I think we may be discussing this from the wrong angle. I don't think that anyone is arguing that there isn't any value in tag phrases and I find it hard to believe that under ideal conditions anyone would prefer to use radio_astronomy, radio-astronomy, or radioastronomy instead of "radio astronomy" when managing tags. So I think we can go ahead and agree that it's nice to be able to tag things with phrases.

To me, the real issue is how to do that. So far the 2 schools of thought are ...

1. indicate phrases by replacing spaces in phrases with other characters, like hyphens or underscores.

2. to allow users to group words into phrases using quotes.

In my mind, #1 is the better option because it's the simplest. Does it deliberately convolute the language to make the technology easier? yes, and that's a shame, but at the end of the day I still think it's the best option for users. I don't doubt that anyone on this list could use #2 without any problems and would get better use out of it, but we are not designing this tool for engineers, we are designing it for the simplest users.

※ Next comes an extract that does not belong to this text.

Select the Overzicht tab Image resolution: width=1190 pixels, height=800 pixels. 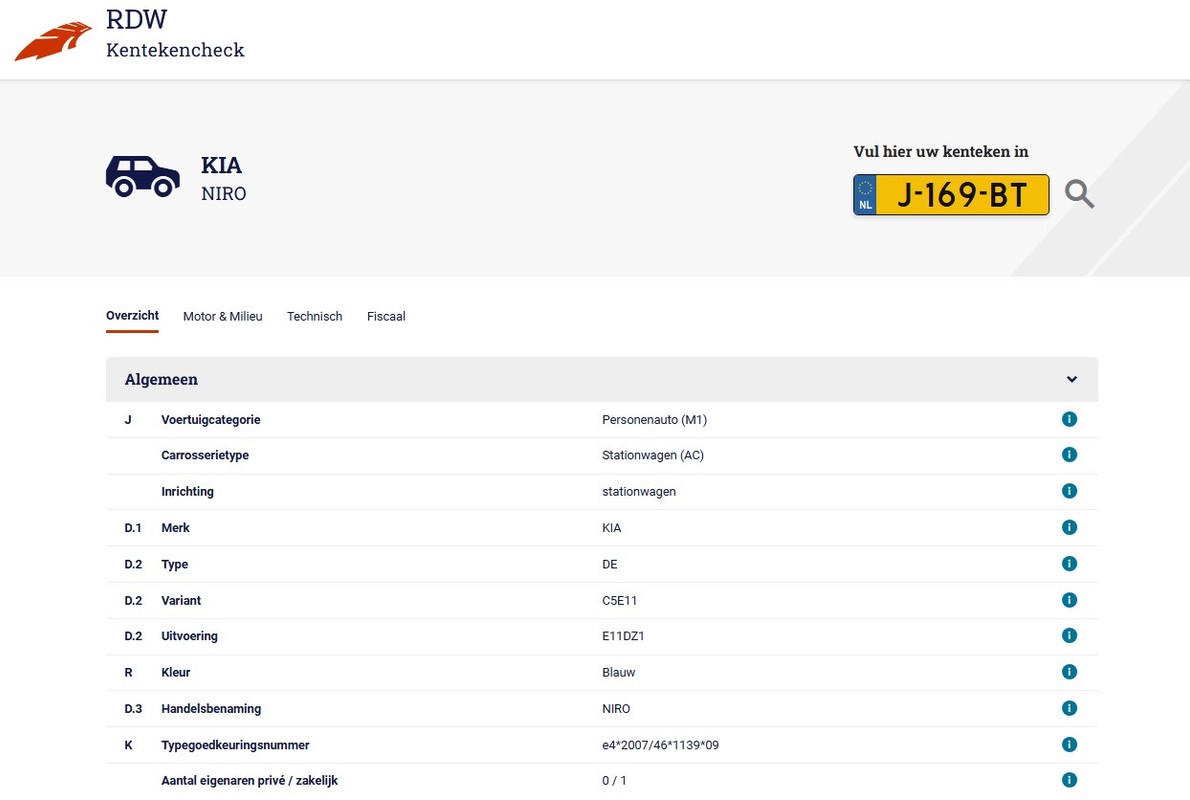pos(132,315)
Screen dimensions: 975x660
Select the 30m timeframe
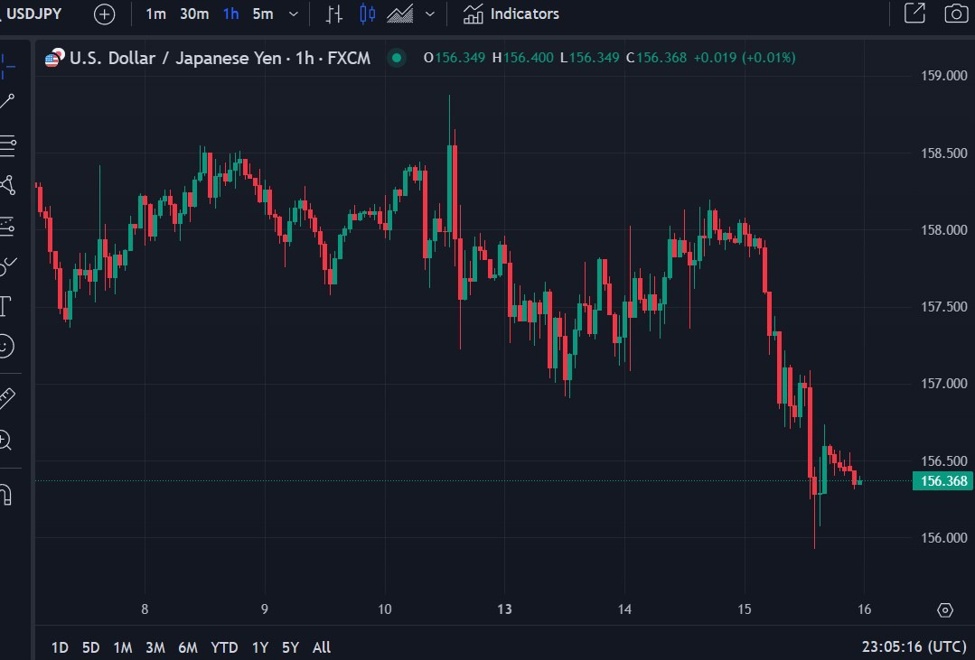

So, consider for example, if you had to explain how to enter tags to your parents or some other very non-technical people. I think it's far easier to explain #1 and simply say "enter any tags you want, separated by spaces. if you have multi word tags then use underscores to join the words." rather than trying to instruct them on how to group phrases with quotes and then creating a way for them to actually mess up the process if they did something like this ... 'tag1 tag2 "tag phrase' and forgot the end quote.

I think we should also consider the actual occurrence of phrase tags. If phrase tags only represent 1/10 of 1% of all tags being entered then why are we trying to convolute the interface to support such a small portion of the usage scenario? My guess is that phrase tags would not represent a large portion of the tags entered by users and so making special rules to handle them doesn't make a whole lot of sense.

I also think it also makes sense to consider whether or not using radio_astronomy or radio-astronomy has any truly negative side effects aside from looking a little odd. If most people can read it fine and most search engines will interpret hyphenated words as phrases then maybe there is little downside to this approach.

-- Allen



Jeffrey Blattman wrote:
+1

Craig L Russell wrote:
Bottom line, I think that there is value in tag "radio astronomy" which is more than the sum of "radio" and "astronomy".